ASSIGNMENT: Once the line with "Viewport: 1568px width, 698px height." is reached, output it and every line after it, exactly, through the end of the records below. Pictures are skipped.

--- DATA SUPPLIED Enclosed Below ---

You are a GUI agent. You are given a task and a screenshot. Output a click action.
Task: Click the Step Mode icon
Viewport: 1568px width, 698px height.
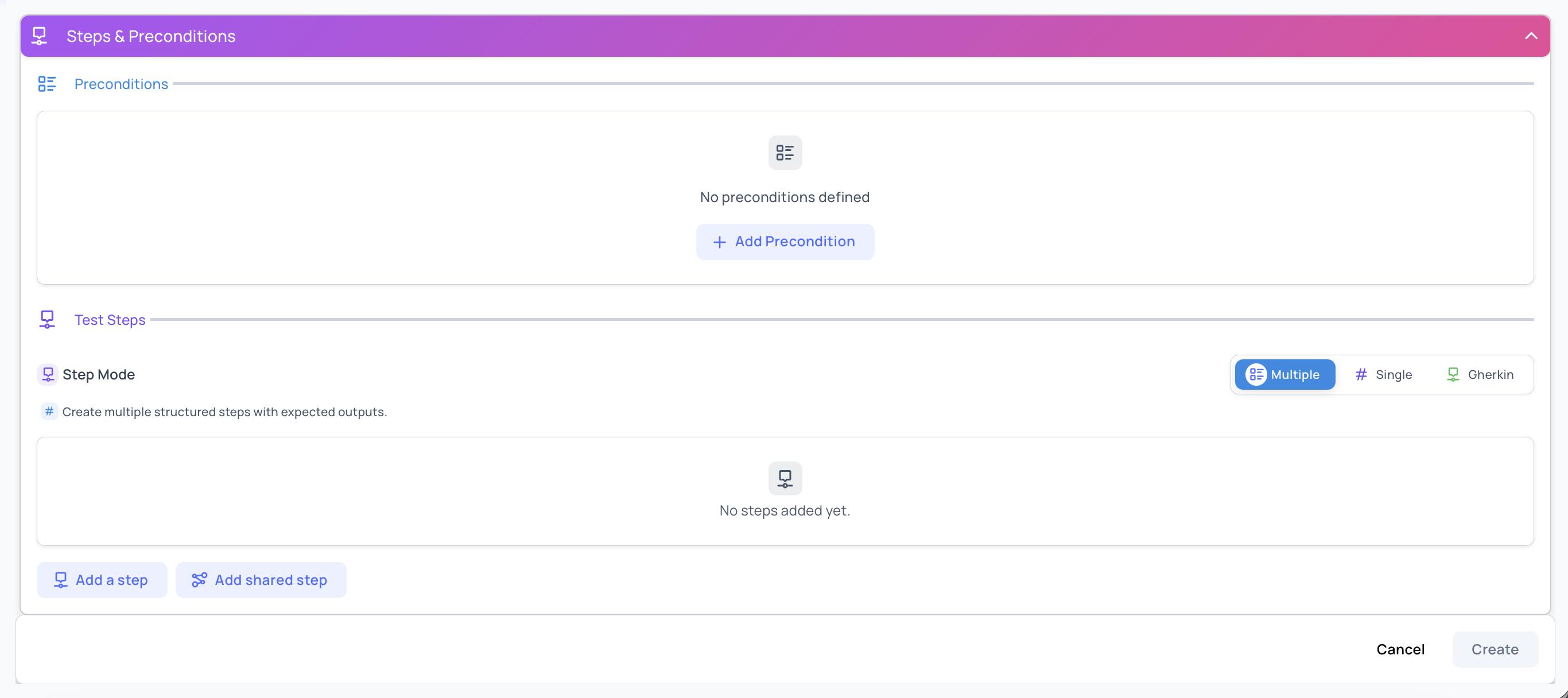(x=48, y=374)
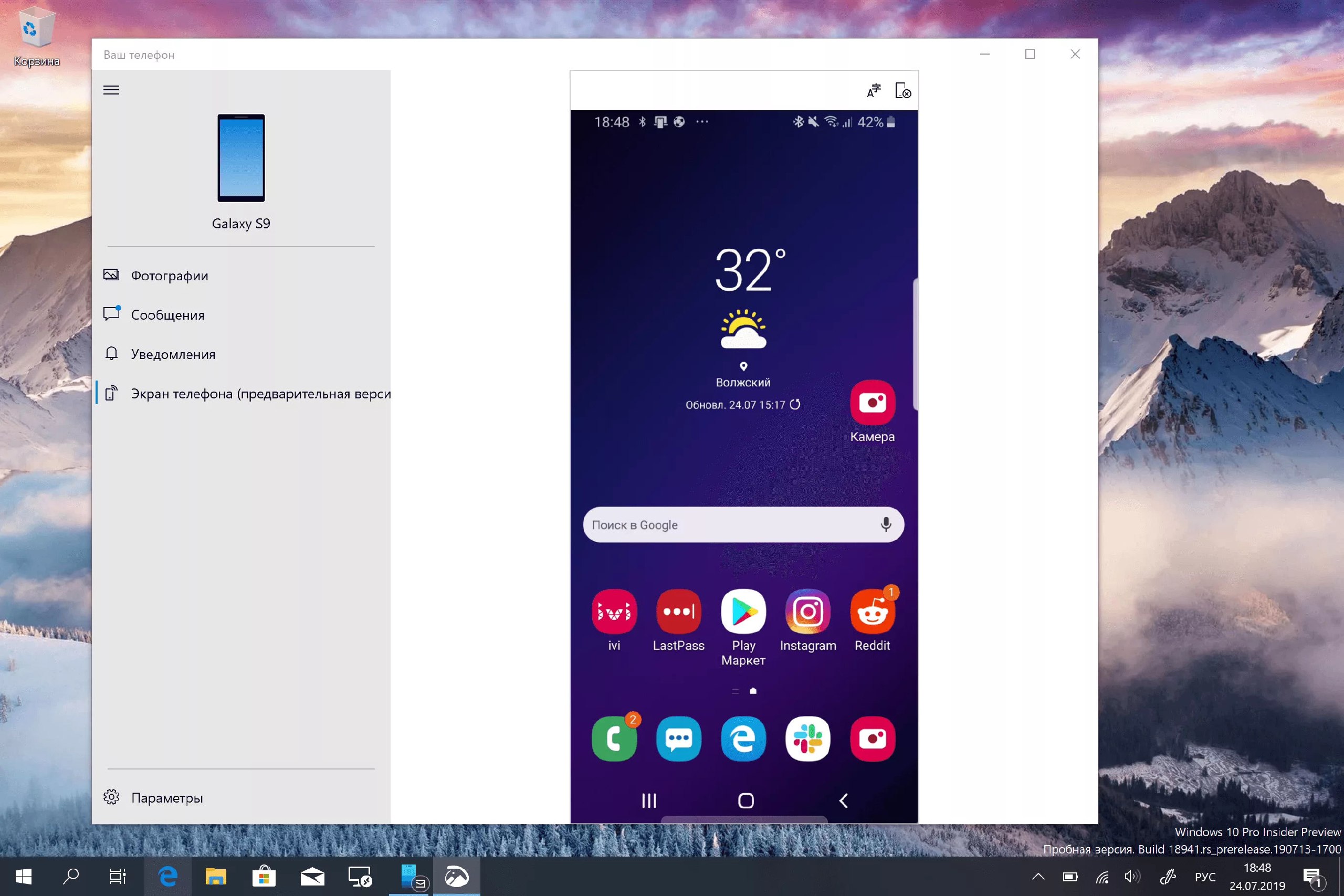The image size is (1344, 896).
Task: Click the keyboard language icon above phone
Action: pos(874,91)
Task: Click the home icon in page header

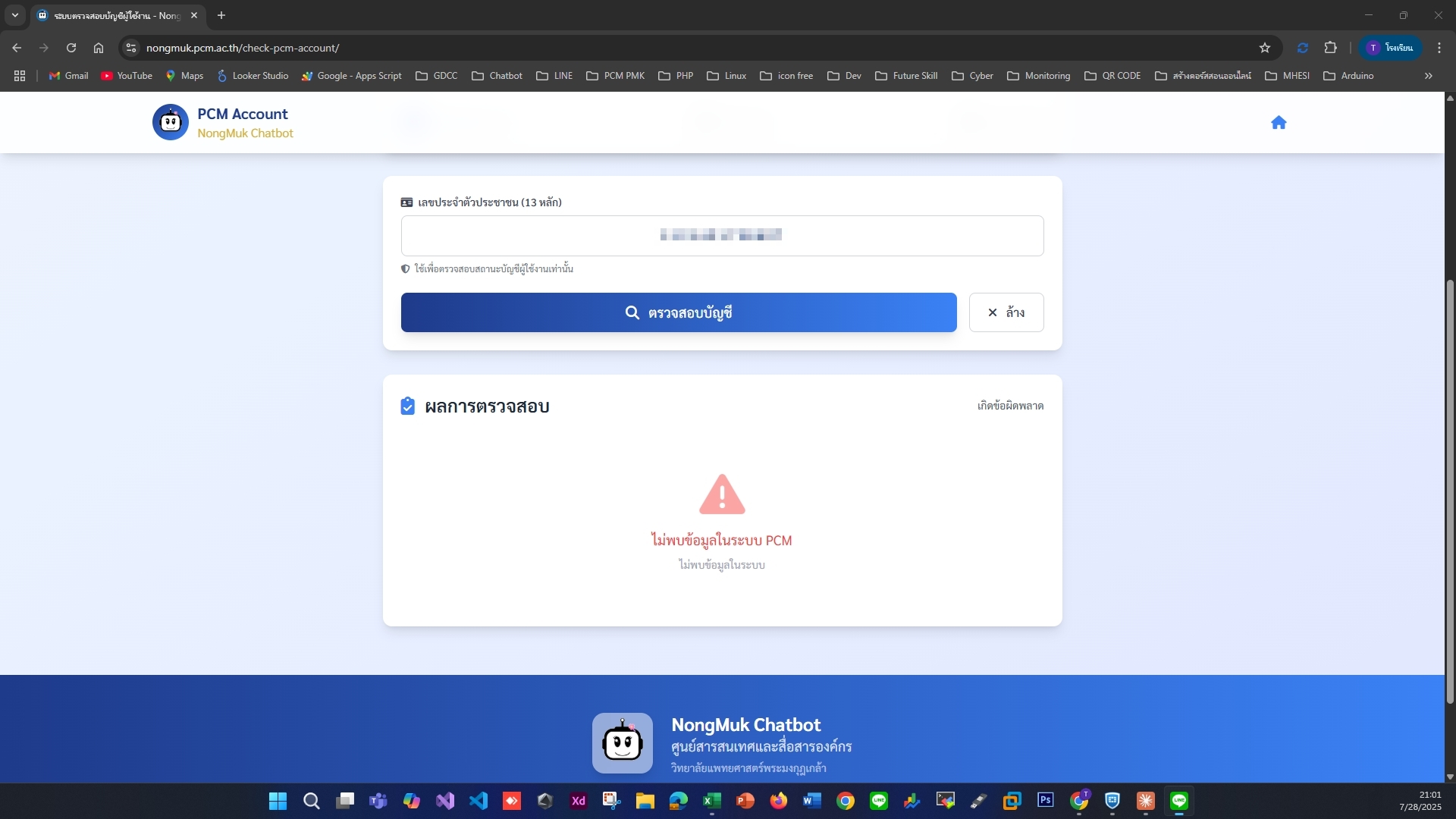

--- End of Enclosed DATA SUPPLIED ---

ANSWER FOR THE TASK:
Viewport: 1568px width, 698px height.
(x=48, y=374)
The image size is (1344, 896).
Task: Click the keyboard language icon above phone
Action: pos(874,91)
Task: Click the home icon in page header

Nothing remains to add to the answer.